• [PASSAGE GIVEN]:

◆ ◆ ◆ ◆ ◆

Is this formula for interaction of 2 electrons OK?

[Lazarus]

Question: Is this a satisfactory formula for the electrical interaction of 2 electrons at speeds << c?

 

K cos(X) Vv/r^2 – Q^2/r^2

 

Where V is the velocity of the causing electron

v is the velocity of the effected electron

r is the distance between them

Q is the charge of the electrons

X is the angle between the direction of v and the

plane of the direction of the cause electron and

the position of the effect electron. (The alignment with the flux)

K is the constant to make the units come out right.

I will answer it myself.

 

NO.

 

It at least needs another cosine for the lag behind a perpendecular to a V vector.

[timo]

You might want to put a little more effort into explaining what you are talking about and what the reasoning behind your conclusion is (but please start with the first part, reading reasoning without knowing the context is pointless). Labelling all terms appearing in an expression is a good thing. But while it could be considered necessary it is certainly not sufficient.

[swansont]

It doesn't look to be Lorentz invariant (two frames where the interaction is zero), so even without context it looks to be unsatisfactory.

[timo]

I would expect that it is normal for non-relativistic equations to not be Lorentz invariant (interpreting v<<c as "non-relativistic", here). In fact, you don't even know what the term is supposed to represent in the first place. It might be a force with non-force dimensions. But that's just a semi-random guess. I considered quite a lot of possible criticism on the OP. But in the end it boiled down to "it's not even criticizable".

Edited June 17, 2014 by timo

[Lazarus]

Please excuse my pathetic attempt to find the interaction of 2 electrons. I have to do calculations a half a dozen time to get the same result twice. That certainly lowers the probability that it is correct.

 

It's just that since we can describe the gravitational interaction of 2 planets it seems that we should be able to describe the interaction of 2 electrons.

[ajb]

I guess we could take the force on each charged particle to be the Lorentz force and take each charged particle to be the source of the fields. You maybe able to take some Galilean limit c-> infinity and make sense of that, I don't know. I have not looked at this in any detail.

[swansont]

I would expect that it is normal for non-relativistic equations to not be Lorentz invariant (interpreting v<<c as "non-relativistic", here). In fact, you don't even know what the term is supposed to represent in the first place. It might be a force with non-force dimensions. But that's just a semi-random guess. I considered quite a lot of possible criticism on the OP. But in the end it boiled down to "it's not even criticizable".

 

 

My objection is that in the rest frame of either particle (v=0 or V=0) there is no interaction, but in any other frame there would be. That seems unphysical.

[Lazarus]

Swansont said:

My objection is that in the rest frame of either particle (v=0 or V=0) there is no interaction, but in any other frame there would be. That seems unphysical.

◆ ◆ ◆ ◆ ◆

• [MATERIAL PROVIDED]:
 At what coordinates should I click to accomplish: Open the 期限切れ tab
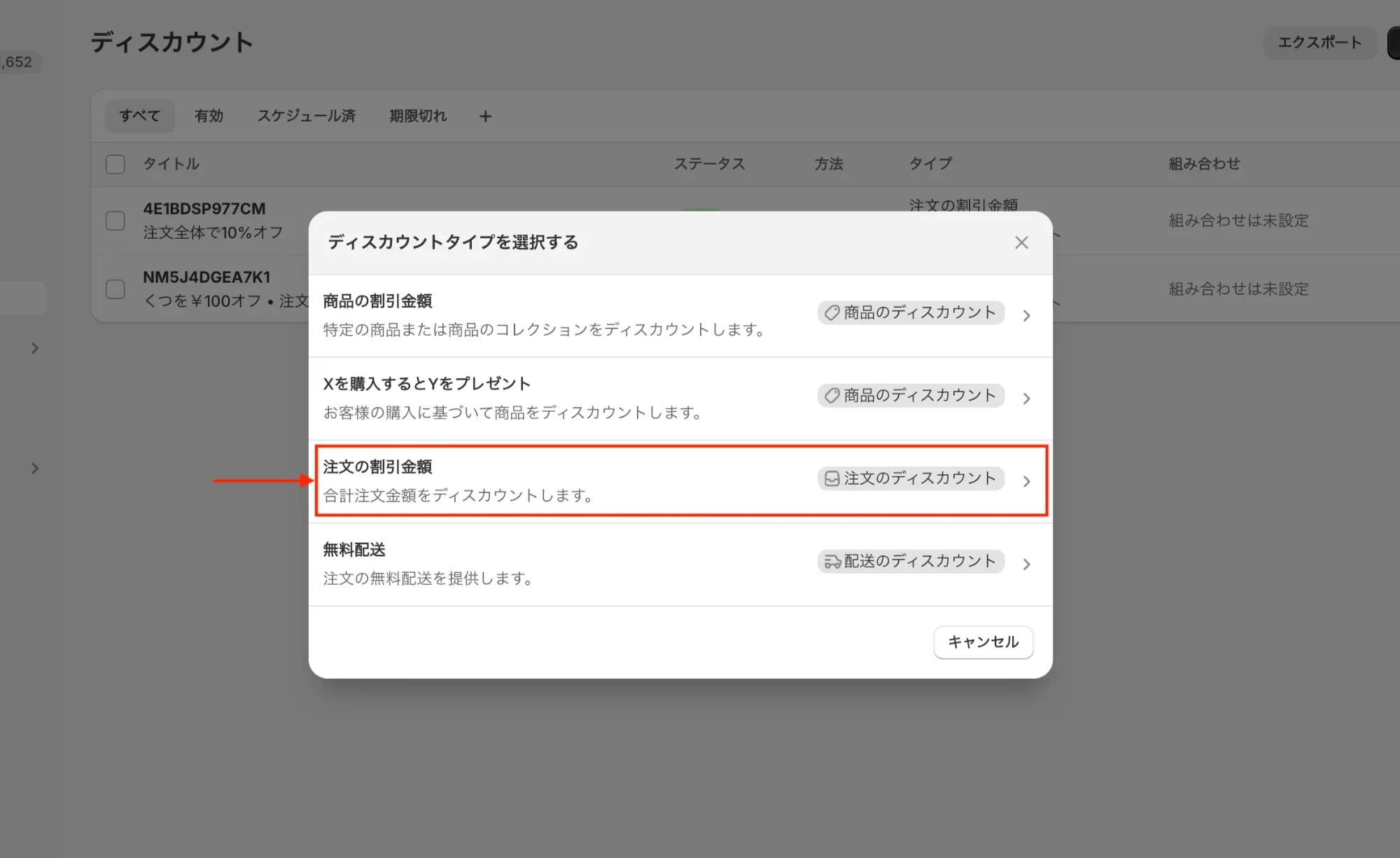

◆ ◆ ◆ ◆ ◆

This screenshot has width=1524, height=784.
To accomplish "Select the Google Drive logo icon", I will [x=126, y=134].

◆ ◆ ◆ ◆ ◆

• [TASK BRIEF]: Please print the passage of the forum thread about the two-electron formula starting at "You might want" and ending at "certainly not sufficient.".

• [EXPECTED OUTPUT]:
You might want to put a little more effort into explaining what you are talking about and what the reasoning behind your conclusion is (but please start with the first part, reading reasoning without knowing the context is pointless). Labelling all terms appearing in an expression is a good thing. But while it could be considered necessary it is certainly not sufficient.